Segment II: Glen Park BART Station to Forest Hill Muni Metro Station

This three-mile hike is quick and relatively easy. It takes you along some of the nicest pathways in the area. The Laguna Honda Community Trail system merges with the Crosstown Trail for a few miles, heading past the local hospital and giving hikers and bikers a direct view of Sutro Tower.

Segment III: Forest Hill to Judah St. & 16th Ave.

The Sunset District is filled with beautiful secrets, from the mysterious Grand Pacheco Stairway that winds up and around into the hills to the colorful tiles adorning the steps along Moraga St. It’s quite a workout to reach Grand View Park at the top of the 16th Avenue Tiled Steps, but up there you’ll find expansive 360-degree views, some of the best in the city.

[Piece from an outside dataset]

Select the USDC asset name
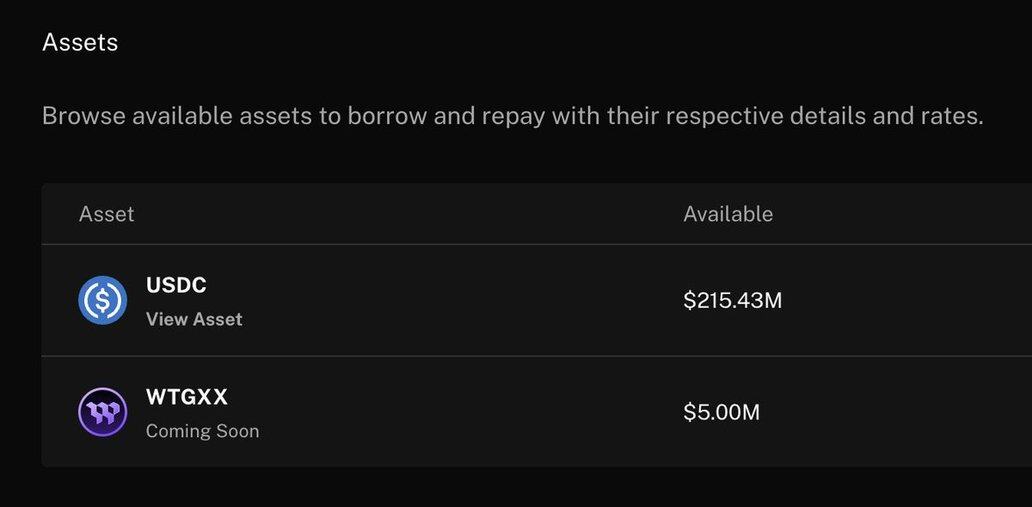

While this segment is shorter than most, it’s rigorous. Cyclists who don’t want to carry their bikes up and down endless flights of steps can use alternate routes. You’ll have access to the Rocky Outcrop nature area and you’ll have a chance to see the colorful tiles dotting the Hidden Garden Tiled Steps, less of a visitor destination and usually less crowded.

Segment IV: Judah St. & 16th Ave. through Golden Gate Park to Geary and Park Presidio boulevards

Hikers will follow 19th Ave. into the park, over Rustic Bridge, made of stone and brick, past a log cabin and the Stow Lake Boat House. A rose garden and the park's famous Japanese Tea Garden can be found on the path as you leave the park. Cyclists must enter on 20th Ave., a path that swings around to the west. The two routes converge as you leave the park along Park Presidio Blvd.

Segment V: Geary and Park Presidio boulevards to Lands End Lookout Visitor Center

The last segment is also considered the most iconic, with views from Lands End that are unmatched anywhere in the city.

Your journey begins before you enter the Presidio, a 1,500-acre collection of natural and cultural treasures. While the trail doesn’t go far into the park, you can venture further and explore its wonders.

Cyclists won’t take the same route into the Presidio and will instead wind northwest on El Camino del Mar straight to Lands End, part of the Golden Gate National Recreation Area. Watch for hazards near the cliffs and stick to marked pathways.

On this leg of the journey, you’ll pass the Legion of Honor museum, as well as the USS San Francisco Memorial. The area is steeped in history, most notably at the Sutro Bath ruins.

From hidden gems and secret sites to the hustle and bustle of some of San Francisco’s most popular attractions, the Crosstown Trail will introduce you to the city all over again.